Data Quality with Business Objects Data Services and SAP NetWeaver BI
- A strong team -
Poor Data Quality can impact an organization in many ways. It can result in misguided marketing promotions being sent to the wrong address with incorrect information. Surveys revealed that up to 75% of wrong business decisions are made due to flawed data. Hence, investing in Data Quality does not only improve the quality of decision making, but also lowers significantly Total Cost of Ownership (TCO).
Data Quality becomes also an increasingly important topic for Enterprise Data Warehousing (EDW). Data for Reporting is retrieved from all types of sources, including SAP and Non-SAP sources. Some of the data, especially from Non-SAP sources, do need various ETL (Extraction Transformation and Loading) processing and Data Quality measures before they can be considered as trusted data.
Business Objects Data Services provides a broad set of tools in the area of ETL and Data Quality. Especially for Data Quality, Data Services goes way beyond the capabilities available in SAP NetWeaver BI. Hence, using it in conjunction with SAP NetWeaver BI does leverage the quality of the data in the enterprise enormously.
Analyzing the potential for Business Objects Data Services features to improve the Data Quality for the extraction and loading process in SAP NetWeaver BI, we identified the following scenarios as most suitable.
Scenario 1 - Profiling and Cleansing (on Non-SAP data to be loaded into SAP NetWeaver BI)
- DataSource - Flat File (or source application) with customer data
- Use Data Services for profiling + cleansing
o Domain values (occurrence of specific values)
o Plausibility check (e.g. reasonable date range, existing region)
o String function (Wildcard search)
o Pattern recognition (for the structure of phone numbers, postal codes, etc.)
o Addresses (based on country or parsing directories)
o Matching of duplicate records (like Smith, John and John Smith))
- Upload to SAP NetWeaver BI - Invalid data will be excluded for further correction
Scenario 2 - Address cleansing of already loaded SAP NetWeaver BI data (SAP)
- Download data via Open Hub Service (no license needed)
- Cleanse addresses / data via Data Services (or perform any other Data Quality measures)

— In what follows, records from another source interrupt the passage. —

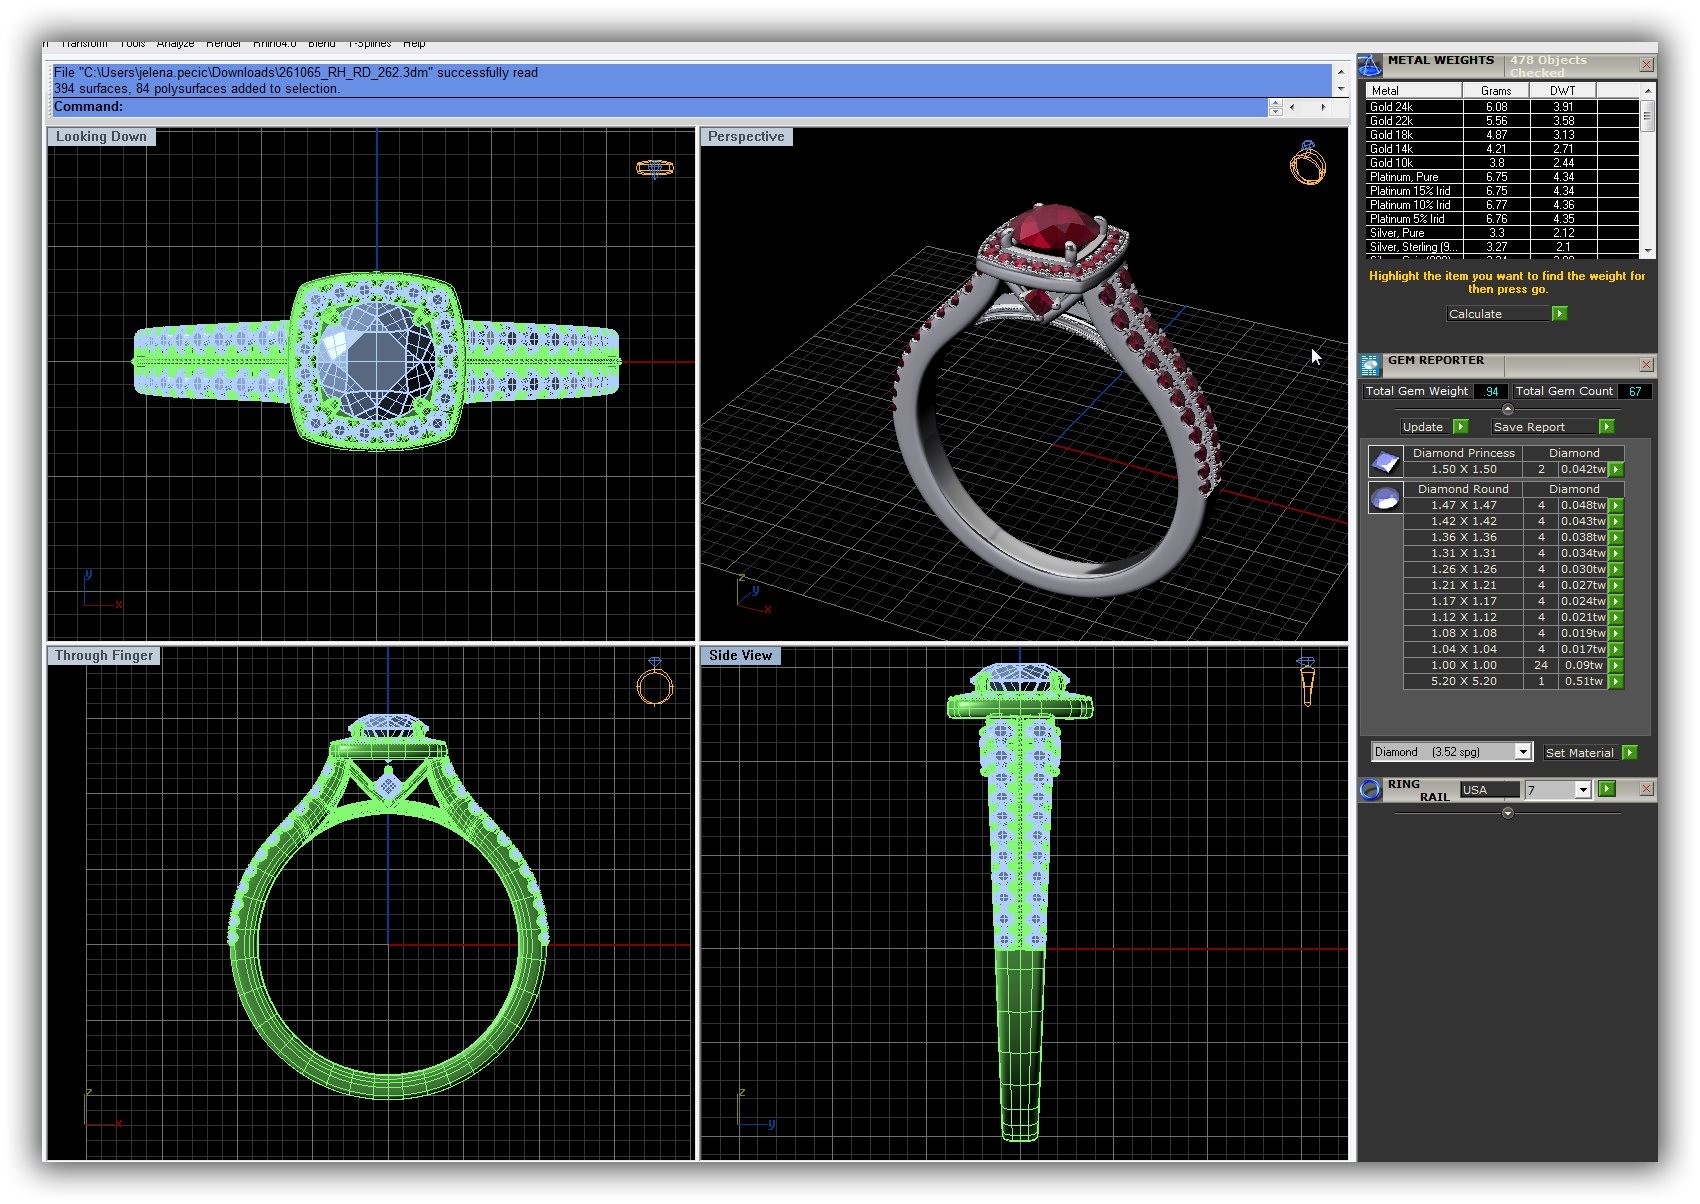Click ring orientation icon in Perspective viewport
Viewport: 1700px width, 1204px height.
tap(1307, 163)
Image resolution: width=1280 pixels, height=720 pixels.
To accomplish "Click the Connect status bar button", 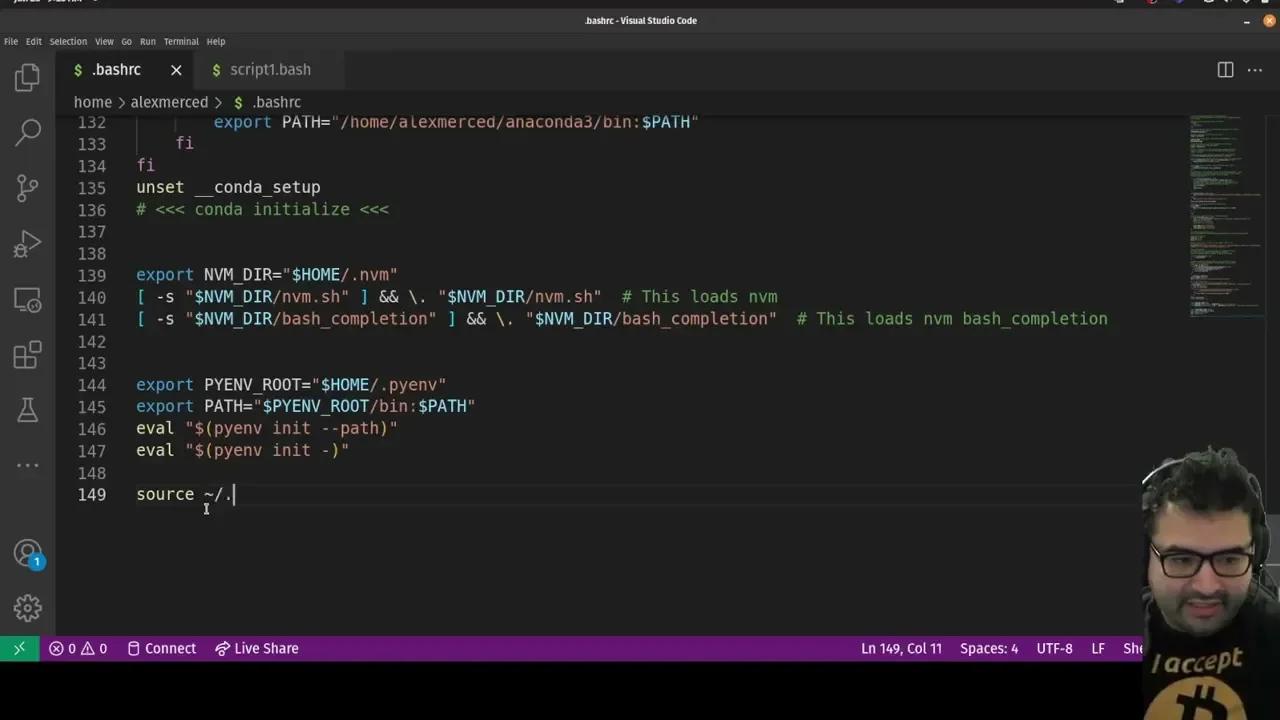I will coord(161,648).
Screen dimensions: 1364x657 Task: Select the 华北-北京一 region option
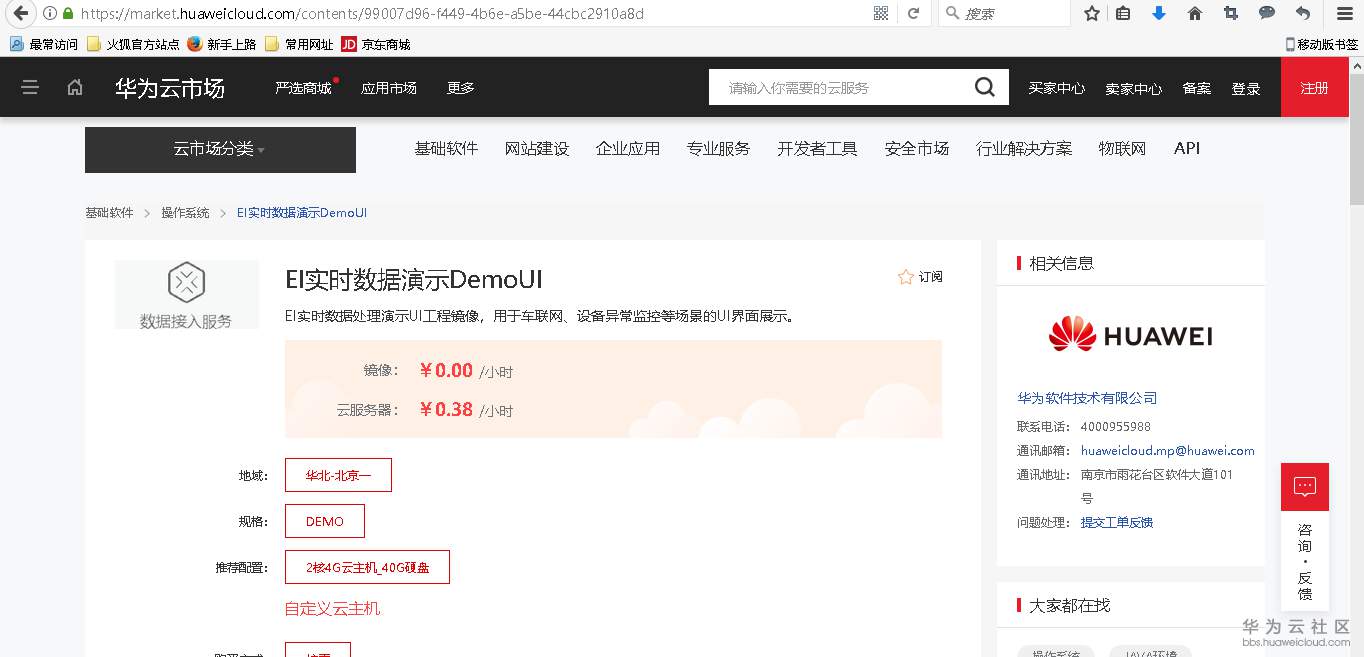click(x=338, y=475)
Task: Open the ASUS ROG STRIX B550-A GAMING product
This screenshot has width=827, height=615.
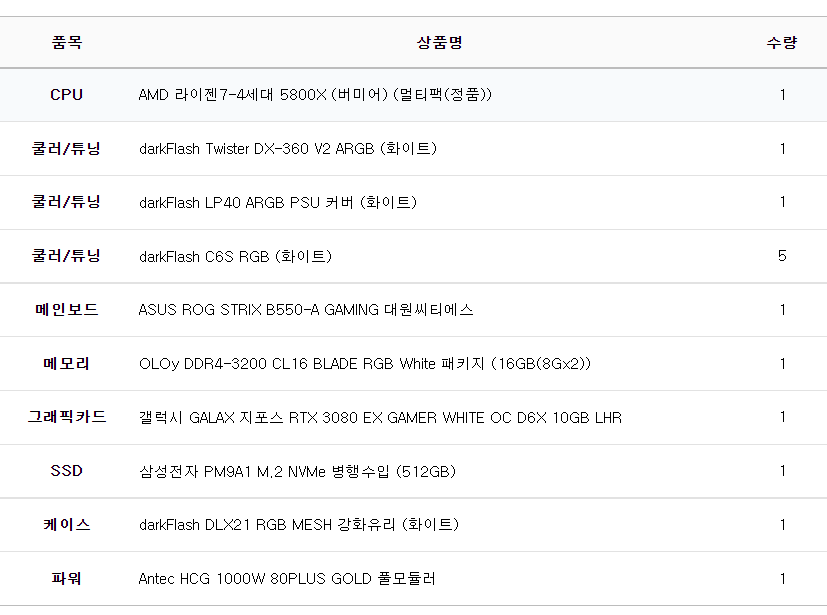Action: [306, 310]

- Upload cleansed data to SAP NetWeaver BI (closed-loop)
Scenario 3 - Incorporate Data Services features in SAP NetWeaver BI Transformation (ETL)
- WebService call to Data Services (e.g. to Universal Data Cleanse)
Resulting from the investigations and the above described scenarios, we decided to provide two publications. We focused on the usage of Data Services as a standalone solution (and uploading the cleansed data set into SAP NetWeaver BI), hence not covering Scenario 3 for the time being.
The publications are HowTo guides which should provide an introduction into the topic and the main features of Data Services, but also an assessment of which product (SAP NetWeaver BI or Data Services) can provide a solution for a specific requirement. In addition, the main Data Services features are explained in a step-by-step fashion with easy to understand examples. The HowTo documents are targeted towards people working with SAP NetWeaver BI, who want to learn about Business Objects Data Services and look into using its' features to improve the BI data. They do not provide an introduction to SAP NetWeaver BI.
The publications can be found in HowTo area of the SDN (SDN alias ‘howtoguides' or SAP NetWeaver Capabiliities --> SAP How-to Guides --> Business Information Management )
- How To Use Data Services I - Data Quality Made Easy
Link to HowTo guide
This HowTo guide motivates the usage of Data Quality measures for the data within an organization and the decision making process. It introduces the Data Services architecture and its' components and features. The document provides also decision support on which product (SAP NetWeaver BI or Data Services) to use to fulfill a specific requirement.
The document describes the required steps to connect Data Services with SAP NetWeaver BI (and vice versa). It shows the usage of basic Data Services features like Profiling, Domain Value (Plausibility) Check, Pattern Matching and String Matching on sample customer data. Eventually, the cleansed data is loaded into the SAP NetWeaver BI system.
How To Use Data Services II - Data Quality For Experts
Link to HowTo guide
The second HowTo guide takes Data Quality measures to the next level. The introduced Data / Address Cleansing, Matching and Auditing features allow for powerful analysis and massaging of the data. Data Services delivers pre-defined versions (customizing) for these features, yet allows the user also to define its own strategies based on custom-defined dictionaries and rules. The HowTo explains the main features and provides a step-by-step guide to use them in Data Services based on sample customer data.
In order to implement Scenario 2 (Closed-loop approach of cleansing SAP BI data with Data Services), the SAP BI data can easily be extracted from the SAP BI system with the OpenHub feature into a flat file. After applying Data Quality measures according to the two HowTo guides above, the data is reloaded to the SAP BI system (also described in detail in the first HowTo guide).
In the next Business Objects Data Services release the existing OpenHub service APIs (Application Programming Interfaces) are called by Data Services. This enables the initiation and processing of the OpenHub data directly from / within Data Services. Hence, the process can be completely automated for a closed-loop scenario.